Inzwischen war das Haar wieder etwas nachgewachsen und kringelte sich in kurzen Locken um ihr Gesicht. Samantha empfand es als Wohltat, nach dem Waschen nur kurz mit der Bürste durchfahren zu müssen, für eine Minute den Föhn draufzuhalten und dann der Natur ihren Lauf zu lassen. Es wellte sich von allein und brauchte keine großartige Pflege, weder Haarspitzenkuren gegen Spliss noch Spezialpackungen für bessere Kämmbarkeit.
Und um den Hals herum fühlte sie sich wunderbar leicht und frei.

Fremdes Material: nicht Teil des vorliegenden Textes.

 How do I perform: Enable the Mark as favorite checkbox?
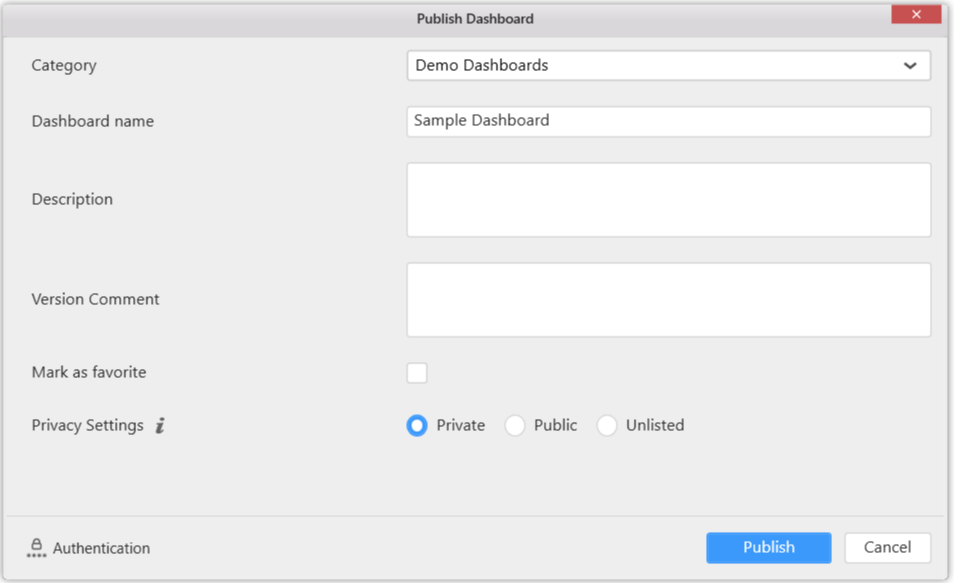(x=417, y=373)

Es war ein angenehmes Gefühl, nicht immer den schweren Zopf im Nacken zu fühlen, vor allem beim Joggen.
Von dort kam sie eines Nachmittags Ende Oktober, als sie jemand vor ihrer Wohnungstür stehen sah, den sie schon lange nicht mehr gesehen hatte.
»Onkel Herbert!«, sagte sie verblüfft. »Wo kommst du denn her?«
»Von der Arbeit, woher sonst?« Er war immer noch blass und schmal, sah aber wesentlich besser aus als noch vor ein paar Monaten. Anscheinend war die Operation ihm gut bekommen.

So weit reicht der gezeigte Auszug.